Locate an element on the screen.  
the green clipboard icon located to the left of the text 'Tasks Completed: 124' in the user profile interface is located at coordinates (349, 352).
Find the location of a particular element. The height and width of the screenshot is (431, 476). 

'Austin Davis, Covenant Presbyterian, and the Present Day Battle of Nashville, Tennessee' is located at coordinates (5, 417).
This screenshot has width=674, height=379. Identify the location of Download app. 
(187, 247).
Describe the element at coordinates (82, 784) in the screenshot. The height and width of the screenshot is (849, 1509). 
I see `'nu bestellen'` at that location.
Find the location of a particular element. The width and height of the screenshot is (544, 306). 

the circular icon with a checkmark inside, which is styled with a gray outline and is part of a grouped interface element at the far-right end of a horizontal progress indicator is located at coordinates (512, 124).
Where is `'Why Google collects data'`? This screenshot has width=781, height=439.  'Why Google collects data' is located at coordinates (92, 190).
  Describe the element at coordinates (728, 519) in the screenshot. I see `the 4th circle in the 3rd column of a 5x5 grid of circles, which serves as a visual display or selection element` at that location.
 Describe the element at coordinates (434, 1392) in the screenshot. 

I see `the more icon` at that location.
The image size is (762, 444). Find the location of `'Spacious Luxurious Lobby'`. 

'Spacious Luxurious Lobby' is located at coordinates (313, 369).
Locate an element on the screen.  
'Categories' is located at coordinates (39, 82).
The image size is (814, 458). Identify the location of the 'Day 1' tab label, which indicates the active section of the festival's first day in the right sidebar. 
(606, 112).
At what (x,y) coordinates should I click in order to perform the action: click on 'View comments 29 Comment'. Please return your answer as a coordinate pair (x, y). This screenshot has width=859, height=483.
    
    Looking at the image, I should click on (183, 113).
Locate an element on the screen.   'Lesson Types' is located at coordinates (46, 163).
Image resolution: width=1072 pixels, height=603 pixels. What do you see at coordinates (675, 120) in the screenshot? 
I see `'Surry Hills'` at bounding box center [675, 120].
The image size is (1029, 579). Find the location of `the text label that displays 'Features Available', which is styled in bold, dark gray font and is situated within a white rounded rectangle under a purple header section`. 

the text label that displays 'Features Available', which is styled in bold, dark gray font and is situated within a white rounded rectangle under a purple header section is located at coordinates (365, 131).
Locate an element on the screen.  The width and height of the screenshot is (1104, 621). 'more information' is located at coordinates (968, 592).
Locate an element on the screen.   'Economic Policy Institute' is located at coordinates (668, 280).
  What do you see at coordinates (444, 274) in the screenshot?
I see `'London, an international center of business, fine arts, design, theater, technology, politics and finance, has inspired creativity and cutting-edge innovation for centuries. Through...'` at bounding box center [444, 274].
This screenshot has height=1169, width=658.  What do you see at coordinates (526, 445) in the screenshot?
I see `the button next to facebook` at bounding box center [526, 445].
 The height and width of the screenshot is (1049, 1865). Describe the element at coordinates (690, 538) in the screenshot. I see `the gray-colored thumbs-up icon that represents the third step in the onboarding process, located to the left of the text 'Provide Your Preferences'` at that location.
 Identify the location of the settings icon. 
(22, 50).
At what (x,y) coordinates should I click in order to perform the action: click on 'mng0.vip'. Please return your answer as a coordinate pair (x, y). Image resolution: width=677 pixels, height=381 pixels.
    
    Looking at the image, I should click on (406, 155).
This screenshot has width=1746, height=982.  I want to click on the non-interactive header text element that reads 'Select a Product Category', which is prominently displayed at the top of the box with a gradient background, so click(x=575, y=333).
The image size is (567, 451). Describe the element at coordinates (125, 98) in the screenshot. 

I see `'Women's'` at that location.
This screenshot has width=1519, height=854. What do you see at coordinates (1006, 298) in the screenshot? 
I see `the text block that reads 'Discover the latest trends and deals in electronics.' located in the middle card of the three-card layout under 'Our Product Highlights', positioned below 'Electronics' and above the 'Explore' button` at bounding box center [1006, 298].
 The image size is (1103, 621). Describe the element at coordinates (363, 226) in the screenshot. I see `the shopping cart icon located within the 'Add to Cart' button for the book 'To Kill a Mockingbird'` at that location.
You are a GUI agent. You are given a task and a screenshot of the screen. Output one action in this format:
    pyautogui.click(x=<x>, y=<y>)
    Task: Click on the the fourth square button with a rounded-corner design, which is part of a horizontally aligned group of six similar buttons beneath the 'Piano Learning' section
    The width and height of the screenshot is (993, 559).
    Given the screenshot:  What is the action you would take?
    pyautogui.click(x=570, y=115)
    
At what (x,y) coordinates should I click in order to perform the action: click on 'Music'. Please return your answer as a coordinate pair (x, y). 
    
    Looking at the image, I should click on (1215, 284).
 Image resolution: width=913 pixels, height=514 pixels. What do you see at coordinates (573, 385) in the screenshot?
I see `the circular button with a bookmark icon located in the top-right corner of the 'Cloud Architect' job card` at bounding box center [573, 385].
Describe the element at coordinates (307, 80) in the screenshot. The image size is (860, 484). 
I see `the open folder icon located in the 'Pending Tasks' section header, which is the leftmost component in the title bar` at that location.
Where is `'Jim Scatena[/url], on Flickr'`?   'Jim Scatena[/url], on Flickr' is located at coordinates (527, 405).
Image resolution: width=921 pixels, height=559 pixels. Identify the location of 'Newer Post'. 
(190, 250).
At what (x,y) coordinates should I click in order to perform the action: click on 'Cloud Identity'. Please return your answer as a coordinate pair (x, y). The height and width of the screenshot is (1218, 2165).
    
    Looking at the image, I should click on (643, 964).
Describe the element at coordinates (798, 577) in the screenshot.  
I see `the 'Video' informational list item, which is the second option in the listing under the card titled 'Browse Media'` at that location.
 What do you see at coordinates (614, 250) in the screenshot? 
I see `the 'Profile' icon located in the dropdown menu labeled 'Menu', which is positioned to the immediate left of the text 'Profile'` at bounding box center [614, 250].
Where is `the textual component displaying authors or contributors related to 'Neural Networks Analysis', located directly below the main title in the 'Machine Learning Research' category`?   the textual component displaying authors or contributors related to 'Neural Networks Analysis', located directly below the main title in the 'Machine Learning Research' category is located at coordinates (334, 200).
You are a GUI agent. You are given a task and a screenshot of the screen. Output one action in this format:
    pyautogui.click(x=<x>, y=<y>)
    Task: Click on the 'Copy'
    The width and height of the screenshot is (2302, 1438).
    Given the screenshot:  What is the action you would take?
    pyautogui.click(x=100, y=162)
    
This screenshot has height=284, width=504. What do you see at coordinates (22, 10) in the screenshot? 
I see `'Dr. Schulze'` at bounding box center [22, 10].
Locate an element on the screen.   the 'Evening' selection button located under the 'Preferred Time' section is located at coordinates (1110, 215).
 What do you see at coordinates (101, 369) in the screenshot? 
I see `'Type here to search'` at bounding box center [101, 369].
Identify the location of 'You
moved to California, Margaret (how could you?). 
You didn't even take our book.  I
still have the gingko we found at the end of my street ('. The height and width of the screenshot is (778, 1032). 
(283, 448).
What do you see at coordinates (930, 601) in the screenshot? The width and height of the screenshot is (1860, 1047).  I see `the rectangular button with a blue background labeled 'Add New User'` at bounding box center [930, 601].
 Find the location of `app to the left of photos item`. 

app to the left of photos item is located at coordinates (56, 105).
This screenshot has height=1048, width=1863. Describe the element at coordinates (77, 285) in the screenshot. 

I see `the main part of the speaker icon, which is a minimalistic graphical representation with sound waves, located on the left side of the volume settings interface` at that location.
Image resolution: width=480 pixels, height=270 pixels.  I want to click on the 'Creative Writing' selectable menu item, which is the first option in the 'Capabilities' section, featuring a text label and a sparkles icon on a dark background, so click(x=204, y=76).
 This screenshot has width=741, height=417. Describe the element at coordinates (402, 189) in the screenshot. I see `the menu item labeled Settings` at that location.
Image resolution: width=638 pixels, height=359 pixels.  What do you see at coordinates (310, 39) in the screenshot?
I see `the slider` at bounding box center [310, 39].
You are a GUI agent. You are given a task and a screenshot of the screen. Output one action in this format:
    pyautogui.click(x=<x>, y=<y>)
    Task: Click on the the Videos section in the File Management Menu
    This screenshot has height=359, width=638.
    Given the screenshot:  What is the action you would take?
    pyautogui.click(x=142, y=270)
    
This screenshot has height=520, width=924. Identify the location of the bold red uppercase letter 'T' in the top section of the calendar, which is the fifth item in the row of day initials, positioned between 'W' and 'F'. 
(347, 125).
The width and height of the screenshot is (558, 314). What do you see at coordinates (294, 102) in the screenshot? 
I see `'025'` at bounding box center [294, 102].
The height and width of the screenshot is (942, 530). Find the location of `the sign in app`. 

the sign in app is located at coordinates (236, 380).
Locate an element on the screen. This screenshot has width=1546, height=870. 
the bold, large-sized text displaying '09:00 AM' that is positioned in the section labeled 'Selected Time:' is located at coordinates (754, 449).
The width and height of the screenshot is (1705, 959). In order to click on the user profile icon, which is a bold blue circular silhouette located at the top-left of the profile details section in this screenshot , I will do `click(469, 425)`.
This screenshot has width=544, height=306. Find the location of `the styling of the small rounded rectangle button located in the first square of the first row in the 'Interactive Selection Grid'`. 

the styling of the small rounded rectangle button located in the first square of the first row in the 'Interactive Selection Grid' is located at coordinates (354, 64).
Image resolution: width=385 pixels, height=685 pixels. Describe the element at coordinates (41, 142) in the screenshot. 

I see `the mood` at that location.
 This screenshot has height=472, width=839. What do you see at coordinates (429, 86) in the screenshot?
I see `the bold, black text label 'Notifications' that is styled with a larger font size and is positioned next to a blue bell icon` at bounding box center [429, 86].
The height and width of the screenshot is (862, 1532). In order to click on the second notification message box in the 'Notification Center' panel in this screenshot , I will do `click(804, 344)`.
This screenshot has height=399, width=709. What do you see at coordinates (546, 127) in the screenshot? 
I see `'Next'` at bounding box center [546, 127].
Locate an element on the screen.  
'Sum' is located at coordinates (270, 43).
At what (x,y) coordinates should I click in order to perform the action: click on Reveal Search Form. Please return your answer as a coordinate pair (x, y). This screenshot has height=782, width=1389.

********

- **What is needed**: Rewrite the stretch from the line containing "The width and height of the screenshot is (558, 314)." through the end of the listing as a numbered list, leaving out any blank lines.

- **Task answer**:
1. The width and height of the screenshot is (558, 314). What do you see at coordinates (294, 102) in the screenshot? 
2. I see `'025'` at bounding box center [294, 102].
3. The height and width of the screenshot is (942, 530). Find the location of `the sign in app`. 
4. the sign in app is located at coordinates (236, 380).
5. Locate an element on the screen. This screenshot has width=1546, height=870. 
6. the bold, large-sized text displaying '09:00 AM' that is positioned in the section labeled 'Selected Time:' is located at coordinates (754, 449).
7. The width and height of the screenshot is (1705, 959). In order to click on the user profile icon, which is a bold blue circular silhouette located at the top-left of the profile details section in this screenshot , I will do `click(469, 425)`.
8. This screenshot has width=544, height=306. Find the location of `the styling of the small rounded rectangle button located in the first square of the first row in the 'Interactive Selection Grid'`. 
9. the styling of the small rounded rectangle button located in the first square of the first row in the 'Interactive Selection Grid' is located at coordinates (354, 64).
10. Image resolution: width=385 pixels, height=685 pixels. Describe the element at coordinates (41, 142) in the screenshot. 
11. I see `the mood` at that location.
12.  This screenshot has height=472, width=839. What do you see at coordinates (429, 86) in the screenshot?
13. I see `the bold, black text label 'Notifications' that is styled with a larger font size and is positioned next to a blue bell icon` at bounding box center [429, 86].
14. The height and width of the screenshot is (862, 1532). In order to click on the second notification message box in the 'Notification Center' panel in this screenshot , I will do `click(804, 344)`.
15. This screenshot has height=399, width=709. What do you see at coordinates (546, 127) in the screenshot? 
16. I see `'Next'` at bounding box center [546, 127].
17. Locate an element on the screen.  
18. 'Sum' is located at coordinates (270, 43).
19. At what (x,y) coordinates should I click in order to perform the action: click on Reveal Search Form. Please return your answer as a coordinate pair (x, y). This screenshot has height=782, width=1389.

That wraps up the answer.